The second group will be instructed to exercise at home, to the same level. They will be given pedometers to wear with the goal of achieving 10,000 steps a day. "That will get you in great shape," Adams-Campbell says.
The last group of 80 participants will constitute a control group who will receive wellness information and who will be measured at regular intervals.
Participants must be postmenopausal and have metabolic syndrome (abdominal obesity and high cholesterol, for example) that has not resulted yet in diabetes. Many African-American women in D.C. fit that profile, Adams-Campbell says. The harder part will be finding women with metabolic syndrome who are at high risk of developing breast cancer — and who haven't yet been diagnosed with the disease. Adams-Campbell predicts that more than 3,000 African-American women in the community will need to be screened in order to find 240 participants for the study.
While the results of this clinical trial will not be known for some time, other studies have shown that exercise can reduce risk of breast cancer, and that proper diet and exercise can counter obesity, diabetes and heart disease — all conditions that disproportionately affect African Americans in D.C.
"If we can just improve the lifestyles of the communities that we serve, we can make a difference," Adams-Campbell says.

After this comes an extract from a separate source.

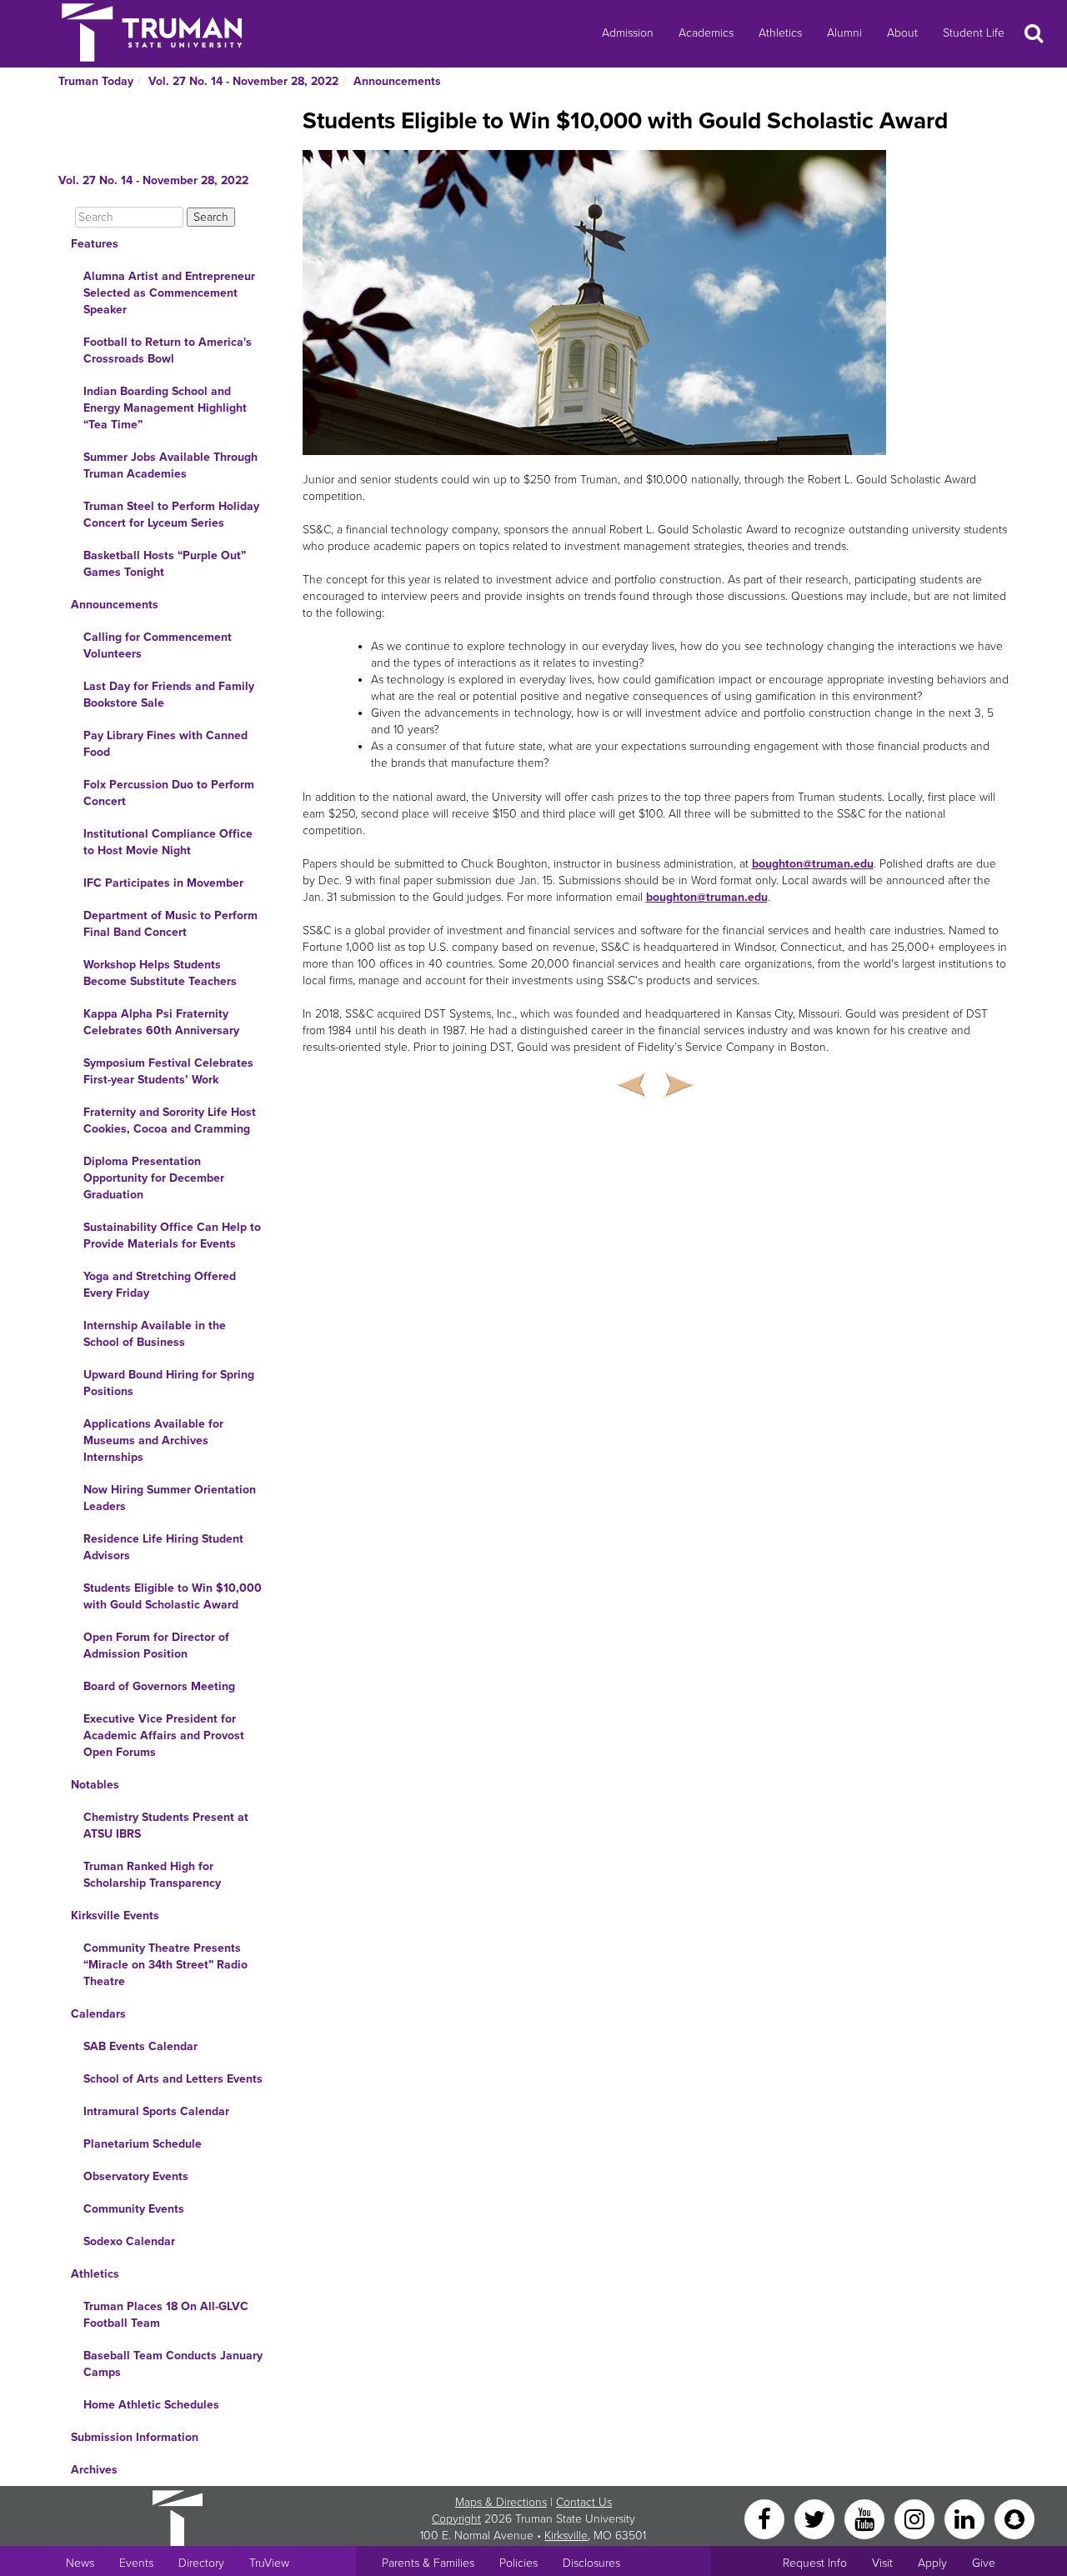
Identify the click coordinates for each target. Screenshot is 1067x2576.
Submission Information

That would be a big leap forward, says Louis Weiner, MD, director of Georgetown Lombardi. The cancer center, like the medical center it is part of, has long sought ways of carrying out its mission of engagement and educational outreach to the surrounding community, he says.
"What inspired us to open the office is the vision of a city where everyone can have access to quality healthcare and information regardless of their race, their education level, their socioeconomic status, or their address," he said at the ribbon-cutting event.
Another speaker, Congresswoman Eleanor Holmes Norton, (D-DC), predicted that in this new evidence-based center, you will see a "turn around" in the alarming rates of death and disease in D.C.'s African-American population. Adams-Campbell takes it a step at a time. "When a community calls, we have an obligation to answer," she says.
(This research is funded by Grant #1P60MD006920-01 from the National Center on Minority Health and Health Disparities, part of the National Institutes of Health.)